Taraflar arasındaki tapu iptali ve tescil davasından dolayı yapılan yargılama sonunda İlk Derece Mahkemesince davanın reddine karar verilmiştir.

Kararın davacı Hazine vekili tarafından istinaf edilmesi üzerine, Bölge Adliye Mahkemesince başvurunun esastan reddine karar verilmiştir.

Bölge Adliye Mahkemesi kararı davacı Hazine vekili tarafından temyiz edilmekle; kesinlik, süre, temyiz şartı ve diğer usul eksiklikleri yönünden yapılan ön inceleme sonucunda, temyiz dilekçesinin kabulüne karar verildikten ve Tetkik Hâkimi tarafından hazırlanan rapor dinlendikten sonra dosyadaki belgeler incelenip gereği düşünüldü:

I. DAVA

Davacı Hazine vekili dava dilekçesinde; Giresun ili ... ilçesi ... Mahallesinde yapılan kadastro çalışmaları sonucu 155 ada 18 parsel sayılı taşınmazın hatalı olarak davalı adına tescil edildiğini, çekişmeli taşınmazın Hazinenin malik olduğu 155 ada 12 parsel sayılı taşınmazın devamı niteliğinde olduğunu, patika yolun davalı tarafından sonradan açıldığını ileri sürüp tapu kaydına dayanarak taşınmazın tapu kaydının iptali ile Hazine adına tapuya tesciline karar verilmesini istemiştir.

II. CEVAP

Davalı vekili cevap dilekçesinde; 155 ada 18 parsel sayılı taşınmazın davalıya babasından miras yoluyla geçtiğini, eklemeli olarak uzun süre zilyet olduklarını, 155 ada 12 parsel ile 18 parselin bir bütün olamayacağını, aradan yol geçtiğini, taşınmaz üzerindeki evde davalının ikamet ettiğini belirterek davanın reddini savunmuştur.

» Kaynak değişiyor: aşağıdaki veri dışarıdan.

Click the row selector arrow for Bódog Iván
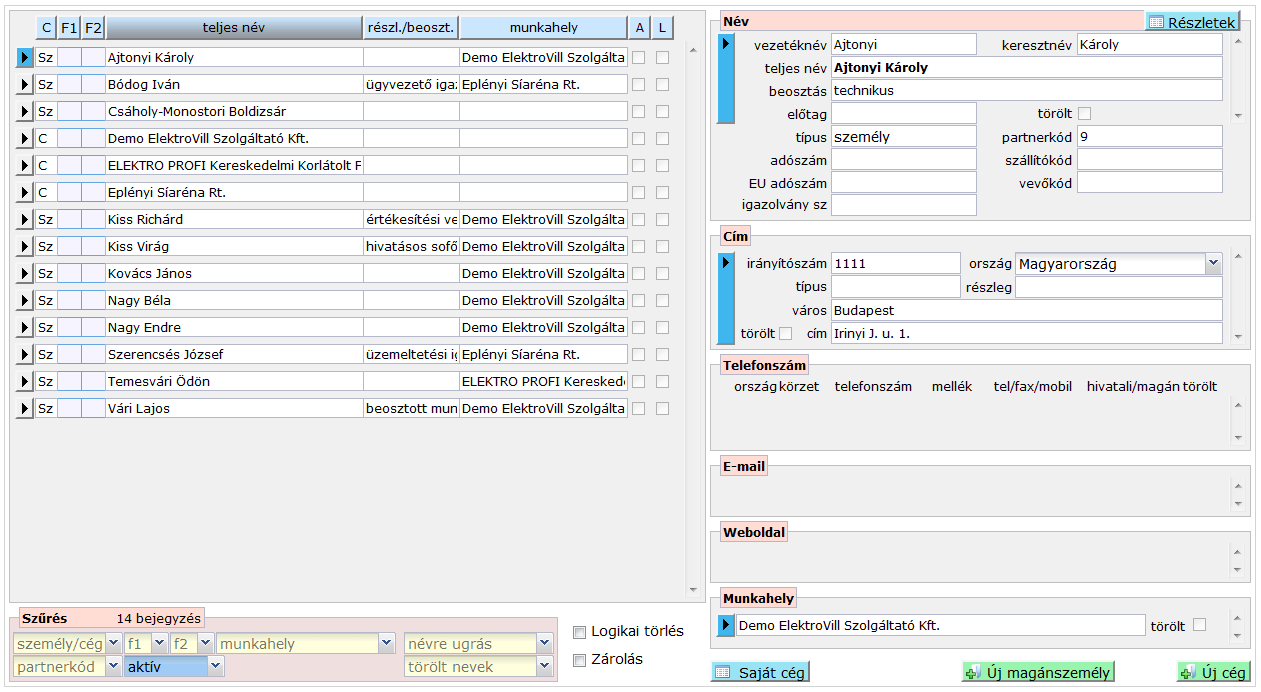Screen dimensions: 1261x692 point(25,85)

III. İLK DERECE MAHKEMESİ KARARI

Espiye Asliye Hukuk Mahkemesinin 18.09.2019 tarih ve 2018/220 Esas 2019/512 Karar sayılı kararı ile davanın reddine karar verilmiştir.

IV. İSTİNAF

A. İstinaf Yoluna Başvuranlar

İlk Derece Mahkemesinin yukarıda belirtilen kararına karşı süresi içinde davacı Hazine vekili tarafından istinaf başvurusunda bulunulmuştur.

B. Kaldırma Kararı

Trabzon Bölge Adliye Mahkemesi 3. Hukuk Dairesinin 12.02.2020 tarihli, 2020/50 Esas, 2020/39 Karar sayılı kararıyla; eksik araştırma ve inceleme ile hüküm tesisinin usul ve yasaya aykırı olduğu gerekçesiyle davacı Hazine vekilinin istinaf başvurusunun kabulü ile 6100 sayılı Hukuk Muhakemeleri Kanunu'nun 353/1-a-6 maddesi gereğince İlk Derece Mahkemesi kararının kaldırılmasına karar verilmiştir.

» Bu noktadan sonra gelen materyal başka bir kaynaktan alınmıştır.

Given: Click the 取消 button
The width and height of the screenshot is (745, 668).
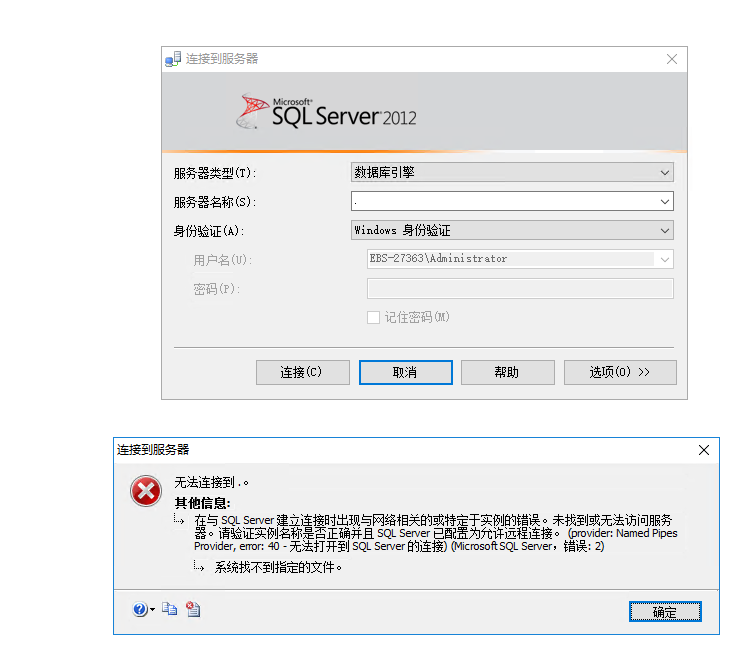Looking at the screenshot, I should click(406, 372).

C. İlk Derece Mahkemesince Kaldırma Kararı Sonrasında Verilen Karar

İlk Derece Mahkemesinin yukarıda tarih ve sayısı belirtilen kararı ile; davacı tarafın dayanak eski tapu kaydının dava konusu taşınmaza uyup uymadığının belirlenemediği, böylece davacının davasını ispat edemediği, tanık ve mahalli bilirkişi beyanları ile dava konusu parselin davalının zilyetliğinde olduğu, 155 ada 12 ve 18 parselin bütünlük arz etmediği, davacı Hazine adına kayıtlı 155 ada 12 parsel ile dava konusu 155 ada 18 parsel arasında kadim yol olduğu, davacının talebinin yerinde olmadığı gerekçesiyle davanın reddine karar verilmiştir.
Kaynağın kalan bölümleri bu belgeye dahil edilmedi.